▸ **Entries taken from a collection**
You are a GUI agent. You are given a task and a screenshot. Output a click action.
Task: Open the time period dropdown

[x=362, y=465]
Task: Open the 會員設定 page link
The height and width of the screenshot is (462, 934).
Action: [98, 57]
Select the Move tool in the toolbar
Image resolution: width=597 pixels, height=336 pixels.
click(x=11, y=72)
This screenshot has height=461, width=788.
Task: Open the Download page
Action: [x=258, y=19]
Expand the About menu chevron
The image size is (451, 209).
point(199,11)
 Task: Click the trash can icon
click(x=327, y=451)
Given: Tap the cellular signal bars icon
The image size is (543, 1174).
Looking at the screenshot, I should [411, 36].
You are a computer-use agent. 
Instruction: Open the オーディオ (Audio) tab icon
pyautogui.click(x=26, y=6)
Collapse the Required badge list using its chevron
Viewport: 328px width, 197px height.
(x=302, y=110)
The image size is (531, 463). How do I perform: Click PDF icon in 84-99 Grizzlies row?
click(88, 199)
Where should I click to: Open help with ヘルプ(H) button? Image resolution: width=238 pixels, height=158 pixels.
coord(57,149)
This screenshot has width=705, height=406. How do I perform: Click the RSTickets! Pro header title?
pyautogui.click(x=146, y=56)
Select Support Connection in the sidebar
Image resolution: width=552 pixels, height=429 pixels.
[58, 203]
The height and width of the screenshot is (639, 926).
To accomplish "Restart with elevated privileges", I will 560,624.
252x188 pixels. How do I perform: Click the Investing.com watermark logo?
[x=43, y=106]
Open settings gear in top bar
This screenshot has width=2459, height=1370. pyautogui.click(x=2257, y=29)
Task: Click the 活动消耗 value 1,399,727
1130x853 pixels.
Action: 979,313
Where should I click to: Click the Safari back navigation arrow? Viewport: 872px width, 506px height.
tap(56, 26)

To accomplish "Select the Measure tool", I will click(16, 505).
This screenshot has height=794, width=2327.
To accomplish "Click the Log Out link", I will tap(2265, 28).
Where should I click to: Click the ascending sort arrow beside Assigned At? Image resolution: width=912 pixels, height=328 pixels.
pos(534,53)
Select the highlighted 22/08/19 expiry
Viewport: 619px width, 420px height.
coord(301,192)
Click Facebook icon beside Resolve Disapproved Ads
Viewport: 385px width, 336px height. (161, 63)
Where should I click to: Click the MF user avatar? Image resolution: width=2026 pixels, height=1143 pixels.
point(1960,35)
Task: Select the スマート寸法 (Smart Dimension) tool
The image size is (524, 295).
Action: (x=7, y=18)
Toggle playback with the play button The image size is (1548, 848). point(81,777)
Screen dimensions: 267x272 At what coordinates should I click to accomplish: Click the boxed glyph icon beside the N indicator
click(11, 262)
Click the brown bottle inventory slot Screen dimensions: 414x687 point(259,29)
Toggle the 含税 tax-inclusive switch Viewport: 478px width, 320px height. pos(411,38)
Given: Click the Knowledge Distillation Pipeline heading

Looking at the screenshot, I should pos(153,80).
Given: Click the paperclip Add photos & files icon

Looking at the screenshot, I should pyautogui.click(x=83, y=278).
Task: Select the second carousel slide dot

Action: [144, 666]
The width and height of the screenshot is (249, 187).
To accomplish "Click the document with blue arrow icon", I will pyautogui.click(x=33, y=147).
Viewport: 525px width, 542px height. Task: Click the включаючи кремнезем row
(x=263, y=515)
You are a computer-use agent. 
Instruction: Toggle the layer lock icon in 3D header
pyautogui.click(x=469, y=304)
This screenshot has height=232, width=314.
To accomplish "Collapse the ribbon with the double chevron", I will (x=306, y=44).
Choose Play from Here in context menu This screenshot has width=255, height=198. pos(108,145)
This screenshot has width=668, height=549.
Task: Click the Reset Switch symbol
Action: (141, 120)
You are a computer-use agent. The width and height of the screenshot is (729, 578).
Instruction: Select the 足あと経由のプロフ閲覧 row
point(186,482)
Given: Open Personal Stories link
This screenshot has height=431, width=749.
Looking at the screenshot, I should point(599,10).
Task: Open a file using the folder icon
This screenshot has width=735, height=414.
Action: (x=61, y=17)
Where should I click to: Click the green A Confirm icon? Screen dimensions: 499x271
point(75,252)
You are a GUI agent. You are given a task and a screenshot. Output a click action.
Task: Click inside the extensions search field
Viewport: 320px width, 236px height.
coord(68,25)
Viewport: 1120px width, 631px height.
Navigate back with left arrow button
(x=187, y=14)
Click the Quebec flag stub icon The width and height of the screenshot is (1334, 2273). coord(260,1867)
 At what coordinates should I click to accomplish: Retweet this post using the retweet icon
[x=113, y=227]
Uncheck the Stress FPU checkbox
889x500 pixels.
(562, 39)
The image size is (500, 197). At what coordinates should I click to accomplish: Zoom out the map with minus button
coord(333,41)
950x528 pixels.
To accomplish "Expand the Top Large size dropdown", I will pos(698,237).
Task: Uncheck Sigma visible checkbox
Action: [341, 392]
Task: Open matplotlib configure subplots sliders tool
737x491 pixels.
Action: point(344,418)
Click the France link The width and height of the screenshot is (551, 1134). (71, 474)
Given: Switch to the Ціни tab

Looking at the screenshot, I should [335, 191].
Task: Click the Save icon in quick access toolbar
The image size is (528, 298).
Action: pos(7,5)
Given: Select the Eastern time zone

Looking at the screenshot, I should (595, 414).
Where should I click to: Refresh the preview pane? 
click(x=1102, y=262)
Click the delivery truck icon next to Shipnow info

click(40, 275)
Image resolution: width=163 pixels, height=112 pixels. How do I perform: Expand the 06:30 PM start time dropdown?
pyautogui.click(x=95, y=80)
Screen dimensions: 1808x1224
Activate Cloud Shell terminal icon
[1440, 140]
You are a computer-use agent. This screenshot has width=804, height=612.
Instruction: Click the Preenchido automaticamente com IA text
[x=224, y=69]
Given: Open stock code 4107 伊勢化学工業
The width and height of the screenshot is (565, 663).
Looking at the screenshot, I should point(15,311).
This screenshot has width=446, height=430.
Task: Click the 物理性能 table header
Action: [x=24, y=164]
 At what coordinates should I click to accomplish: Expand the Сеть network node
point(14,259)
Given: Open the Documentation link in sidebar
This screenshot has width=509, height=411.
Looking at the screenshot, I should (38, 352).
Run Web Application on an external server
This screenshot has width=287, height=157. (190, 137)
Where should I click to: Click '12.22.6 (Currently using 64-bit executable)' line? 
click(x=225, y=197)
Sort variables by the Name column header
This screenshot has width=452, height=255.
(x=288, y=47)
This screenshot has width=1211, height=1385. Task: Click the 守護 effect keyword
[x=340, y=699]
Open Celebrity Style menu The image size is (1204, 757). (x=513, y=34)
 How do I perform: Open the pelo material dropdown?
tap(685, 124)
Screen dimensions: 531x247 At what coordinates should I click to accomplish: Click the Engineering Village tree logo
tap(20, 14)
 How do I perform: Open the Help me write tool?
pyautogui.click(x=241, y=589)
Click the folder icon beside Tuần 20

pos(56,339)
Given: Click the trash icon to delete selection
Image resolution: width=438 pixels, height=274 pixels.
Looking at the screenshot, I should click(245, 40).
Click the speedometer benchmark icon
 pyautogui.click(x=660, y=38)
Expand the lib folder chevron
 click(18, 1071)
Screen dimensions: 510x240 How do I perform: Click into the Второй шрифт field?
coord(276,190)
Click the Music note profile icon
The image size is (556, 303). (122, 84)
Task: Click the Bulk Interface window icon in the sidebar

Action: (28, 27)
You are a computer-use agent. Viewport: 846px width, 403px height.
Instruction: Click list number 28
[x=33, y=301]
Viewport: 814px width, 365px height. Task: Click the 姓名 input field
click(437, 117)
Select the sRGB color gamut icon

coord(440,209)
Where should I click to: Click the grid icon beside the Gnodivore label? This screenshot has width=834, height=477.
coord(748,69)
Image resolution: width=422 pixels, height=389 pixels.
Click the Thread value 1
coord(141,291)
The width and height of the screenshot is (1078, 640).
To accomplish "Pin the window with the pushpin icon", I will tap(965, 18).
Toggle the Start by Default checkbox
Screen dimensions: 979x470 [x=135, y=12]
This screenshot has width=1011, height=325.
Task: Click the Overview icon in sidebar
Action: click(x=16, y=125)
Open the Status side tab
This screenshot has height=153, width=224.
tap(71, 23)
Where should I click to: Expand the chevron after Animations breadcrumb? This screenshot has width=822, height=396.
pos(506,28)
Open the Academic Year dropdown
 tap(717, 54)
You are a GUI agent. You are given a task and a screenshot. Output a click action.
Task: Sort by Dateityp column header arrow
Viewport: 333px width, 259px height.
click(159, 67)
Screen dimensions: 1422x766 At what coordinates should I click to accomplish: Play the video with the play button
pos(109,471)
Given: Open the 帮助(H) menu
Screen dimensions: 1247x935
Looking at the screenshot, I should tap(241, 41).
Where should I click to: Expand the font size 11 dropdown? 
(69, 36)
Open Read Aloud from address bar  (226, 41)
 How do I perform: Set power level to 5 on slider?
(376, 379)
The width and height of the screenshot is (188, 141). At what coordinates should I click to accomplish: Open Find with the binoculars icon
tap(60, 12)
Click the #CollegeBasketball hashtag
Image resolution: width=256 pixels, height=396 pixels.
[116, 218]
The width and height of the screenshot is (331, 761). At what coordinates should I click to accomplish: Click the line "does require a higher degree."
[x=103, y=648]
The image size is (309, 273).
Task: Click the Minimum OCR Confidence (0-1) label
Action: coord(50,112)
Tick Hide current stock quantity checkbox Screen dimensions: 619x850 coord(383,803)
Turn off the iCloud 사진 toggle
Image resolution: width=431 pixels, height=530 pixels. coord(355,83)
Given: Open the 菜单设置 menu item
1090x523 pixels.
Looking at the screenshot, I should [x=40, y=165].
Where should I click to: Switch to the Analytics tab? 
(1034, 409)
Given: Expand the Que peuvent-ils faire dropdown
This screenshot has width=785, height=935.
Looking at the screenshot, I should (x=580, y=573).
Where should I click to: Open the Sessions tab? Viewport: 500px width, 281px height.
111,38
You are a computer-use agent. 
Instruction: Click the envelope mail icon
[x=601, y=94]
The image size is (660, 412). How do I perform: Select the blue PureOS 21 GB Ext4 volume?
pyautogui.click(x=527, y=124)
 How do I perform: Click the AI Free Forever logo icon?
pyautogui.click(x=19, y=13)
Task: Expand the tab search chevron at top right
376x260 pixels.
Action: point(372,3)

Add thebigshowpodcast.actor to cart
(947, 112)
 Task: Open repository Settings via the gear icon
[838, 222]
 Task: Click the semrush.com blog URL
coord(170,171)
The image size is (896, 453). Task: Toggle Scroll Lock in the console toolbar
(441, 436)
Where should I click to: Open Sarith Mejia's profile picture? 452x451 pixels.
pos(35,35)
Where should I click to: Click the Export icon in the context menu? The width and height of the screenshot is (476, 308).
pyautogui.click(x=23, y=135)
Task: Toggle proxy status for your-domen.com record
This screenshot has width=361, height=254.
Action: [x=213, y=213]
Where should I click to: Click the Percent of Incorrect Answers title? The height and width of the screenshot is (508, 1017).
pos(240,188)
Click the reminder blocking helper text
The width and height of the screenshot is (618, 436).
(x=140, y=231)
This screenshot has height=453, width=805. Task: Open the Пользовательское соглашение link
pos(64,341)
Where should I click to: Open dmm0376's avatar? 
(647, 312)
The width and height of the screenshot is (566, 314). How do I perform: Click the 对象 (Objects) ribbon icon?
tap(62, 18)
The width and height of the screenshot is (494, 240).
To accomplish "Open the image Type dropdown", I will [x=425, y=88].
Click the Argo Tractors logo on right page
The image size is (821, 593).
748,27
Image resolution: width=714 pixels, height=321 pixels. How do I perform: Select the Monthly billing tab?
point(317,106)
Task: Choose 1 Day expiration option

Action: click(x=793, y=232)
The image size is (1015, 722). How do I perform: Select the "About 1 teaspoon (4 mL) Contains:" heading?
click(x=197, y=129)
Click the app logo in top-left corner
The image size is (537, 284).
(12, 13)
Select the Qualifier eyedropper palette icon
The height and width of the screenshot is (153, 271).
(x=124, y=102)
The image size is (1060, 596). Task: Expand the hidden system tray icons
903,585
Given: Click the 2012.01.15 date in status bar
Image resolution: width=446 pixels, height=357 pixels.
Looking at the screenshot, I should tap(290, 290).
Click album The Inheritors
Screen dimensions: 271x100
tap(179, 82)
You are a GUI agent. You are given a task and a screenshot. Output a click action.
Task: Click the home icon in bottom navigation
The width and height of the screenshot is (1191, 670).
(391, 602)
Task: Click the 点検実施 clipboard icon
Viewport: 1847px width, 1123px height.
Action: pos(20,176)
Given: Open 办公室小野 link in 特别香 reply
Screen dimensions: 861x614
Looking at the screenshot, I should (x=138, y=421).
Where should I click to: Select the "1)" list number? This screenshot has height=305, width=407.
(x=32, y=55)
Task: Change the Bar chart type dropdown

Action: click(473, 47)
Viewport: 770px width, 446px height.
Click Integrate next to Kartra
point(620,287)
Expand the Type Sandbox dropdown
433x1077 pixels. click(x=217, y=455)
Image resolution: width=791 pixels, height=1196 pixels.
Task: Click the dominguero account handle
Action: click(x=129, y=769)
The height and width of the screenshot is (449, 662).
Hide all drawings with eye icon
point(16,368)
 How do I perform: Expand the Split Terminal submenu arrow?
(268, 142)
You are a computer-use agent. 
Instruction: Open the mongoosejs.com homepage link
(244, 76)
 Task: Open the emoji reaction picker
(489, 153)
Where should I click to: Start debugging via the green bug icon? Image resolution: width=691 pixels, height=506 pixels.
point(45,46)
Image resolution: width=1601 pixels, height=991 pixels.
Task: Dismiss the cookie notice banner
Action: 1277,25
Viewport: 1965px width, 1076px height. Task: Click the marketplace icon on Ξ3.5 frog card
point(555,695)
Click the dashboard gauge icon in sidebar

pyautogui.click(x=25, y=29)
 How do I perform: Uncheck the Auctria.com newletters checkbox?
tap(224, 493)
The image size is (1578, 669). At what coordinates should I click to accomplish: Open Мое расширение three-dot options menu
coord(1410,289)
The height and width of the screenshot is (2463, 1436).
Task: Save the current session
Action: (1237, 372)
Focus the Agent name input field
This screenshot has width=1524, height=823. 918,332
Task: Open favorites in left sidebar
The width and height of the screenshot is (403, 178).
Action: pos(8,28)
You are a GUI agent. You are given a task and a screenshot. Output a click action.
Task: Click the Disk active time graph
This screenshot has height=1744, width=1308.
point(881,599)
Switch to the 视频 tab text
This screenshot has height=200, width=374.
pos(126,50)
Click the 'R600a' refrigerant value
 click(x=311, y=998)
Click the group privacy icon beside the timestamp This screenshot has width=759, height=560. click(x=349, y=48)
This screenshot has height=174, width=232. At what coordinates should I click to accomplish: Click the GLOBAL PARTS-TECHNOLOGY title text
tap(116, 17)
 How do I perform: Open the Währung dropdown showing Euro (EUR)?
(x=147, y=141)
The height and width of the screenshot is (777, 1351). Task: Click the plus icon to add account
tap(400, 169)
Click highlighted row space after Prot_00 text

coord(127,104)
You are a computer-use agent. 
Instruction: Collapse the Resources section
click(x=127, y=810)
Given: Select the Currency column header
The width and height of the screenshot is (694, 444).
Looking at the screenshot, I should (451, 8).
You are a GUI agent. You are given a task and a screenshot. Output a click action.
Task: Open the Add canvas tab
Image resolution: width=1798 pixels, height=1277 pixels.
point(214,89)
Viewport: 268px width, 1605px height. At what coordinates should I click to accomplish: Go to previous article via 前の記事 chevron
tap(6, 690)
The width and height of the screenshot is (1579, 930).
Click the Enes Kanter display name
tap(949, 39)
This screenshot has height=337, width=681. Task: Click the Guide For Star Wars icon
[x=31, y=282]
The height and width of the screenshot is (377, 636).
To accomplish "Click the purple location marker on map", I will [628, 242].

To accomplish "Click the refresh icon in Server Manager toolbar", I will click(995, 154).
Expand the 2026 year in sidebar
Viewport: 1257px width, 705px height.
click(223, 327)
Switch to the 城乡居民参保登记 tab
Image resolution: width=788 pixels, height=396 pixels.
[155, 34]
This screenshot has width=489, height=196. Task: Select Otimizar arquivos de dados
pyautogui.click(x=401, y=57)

▸ **THE TASK**
Repeat the lines of the listing from the line containing "This screenshot has width=1211, height=1385." to the line containing "pos(56,339)", including both of those lines.

▸ **PROBLEM SOLUTION**
This screenshot has width=1211, height=1385. Task: Click the 守護 effect keyword
[x=340, y=699]
Open Celebrity Style menu The image size is (1204, 757). (x=513, y=34)
 How do I perform: Open the pelo material dropdown?
tap(685, 124)
Screen dimensions: 531x247 At what coordinates should I click to accomplish: Click the Engineering Village tree logo
tap(20, 14)
 How do I perform: Open the Help me write tool?
pyautogui.click(x=241, y=589)
Click the folder icon beside Tuần 20

pos(56,339)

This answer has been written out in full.